--- WORK TO DO ---
A. In the excerpted text below, what three things is the coarse filtering based on?
B. Condense the paragraph of the excerpted text that begins "Overwrite base method to allow" into one shorter sentence that keeps its main facts.
— BEGIN EXCERPTED TEXT —
Overwrite base method to allow more flexible pattern matching. Here, we do coarse filtering based on tasks, cameras, and modalities. We do this instead of filename patterns to speed up pattern checking and download speed.

Source code in OmniGibson/omnigibson/learning/datas/lerobot_dataset.py

def download_episodes(self, download_videos: bool = True) -> None:
    """
    Overwrite base method to allow more flexible pattern matching.
    Here, we do coarse filtering based on tasks, cameras, and modalities.
    We do this instead of filename patterns to speed up pattern checking and download speed.
    """
    allow_patterns = []
    if set(self.task_indices) != set(TASK_NAMES_TO_INDICES.values()):
        for task in self.task_indices:
            allow_patterns.append(f"**/task-{task:04d}/**")
    if len(self.meta.modalities) != 3:
        for modality in self.meta.modalities:
            if len(self.meta.camera_names) != 3:
                for camera in self.meta.camera_names:
                    allow_patterns.append(f"**/observation.images.{modality}.{camera}/**")
            else:
                allow_patterns.append(f"**/observation.images.{modality}.*/**")
    elif len(self.meta.camera_names) != 3:
        for camera in self.meta.camera_names:
            allow_patterns.append(f"**/observation.images.*.{camera}/**")
    ignore_patterns = []
    if not download_videos:
        ignore_patterns.append("videos/")
— END EXCERPTED TEXT —
— BEGIN DATA SECTION —
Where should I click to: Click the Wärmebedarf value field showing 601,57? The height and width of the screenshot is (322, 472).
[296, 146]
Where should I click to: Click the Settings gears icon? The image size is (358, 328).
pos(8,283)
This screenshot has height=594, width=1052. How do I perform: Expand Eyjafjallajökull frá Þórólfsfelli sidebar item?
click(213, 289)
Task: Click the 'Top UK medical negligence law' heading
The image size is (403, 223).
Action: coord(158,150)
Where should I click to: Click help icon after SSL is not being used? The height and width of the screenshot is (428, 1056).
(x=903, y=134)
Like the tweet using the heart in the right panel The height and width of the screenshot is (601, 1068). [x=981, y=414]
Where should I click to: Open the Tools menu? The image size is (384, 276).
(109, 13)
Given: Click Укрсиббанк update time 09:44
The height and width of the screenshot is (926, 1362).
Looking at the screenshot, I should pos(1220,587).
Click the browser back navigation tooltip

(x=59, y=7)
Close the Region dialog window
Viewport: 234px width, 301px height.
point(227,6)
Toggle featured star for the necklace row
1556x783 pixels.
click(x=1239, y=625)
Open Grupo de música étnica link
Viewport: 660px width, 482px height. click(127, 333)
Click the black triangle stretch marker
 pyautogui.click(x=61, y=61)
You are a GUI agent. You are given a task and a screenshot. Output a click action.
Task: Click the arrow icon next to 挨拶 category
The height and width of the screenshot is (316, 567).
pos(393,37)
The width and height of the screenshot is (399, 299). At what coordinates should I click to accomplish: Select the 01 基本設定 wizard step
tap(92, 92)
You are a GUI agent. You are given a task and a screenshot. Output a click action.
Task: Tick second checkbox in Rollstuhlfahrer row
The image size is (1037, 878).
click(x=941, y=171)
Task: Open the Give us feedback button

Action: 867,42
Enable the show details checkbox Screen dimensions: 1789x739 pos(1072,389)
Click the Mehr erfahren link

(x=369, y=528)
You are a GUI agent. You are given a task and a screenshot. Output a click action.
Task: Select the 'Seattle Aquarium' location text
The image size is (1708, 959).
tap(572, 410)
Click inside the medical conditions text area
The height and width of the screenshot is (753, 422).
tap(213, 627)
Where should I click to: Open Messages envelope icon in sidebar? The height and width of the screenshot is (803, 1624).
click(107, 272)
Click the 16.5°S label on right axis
— END DATA SECTION —
--- EXPECTED OUTPUTS ---
A. Tasks, cameras, and modalities.

B. The base method is overridden for more flexible pattern matching, using coarse filtering by tasks, cameras, and modalities instead of filename patterns to speed up pattern checking and downloads.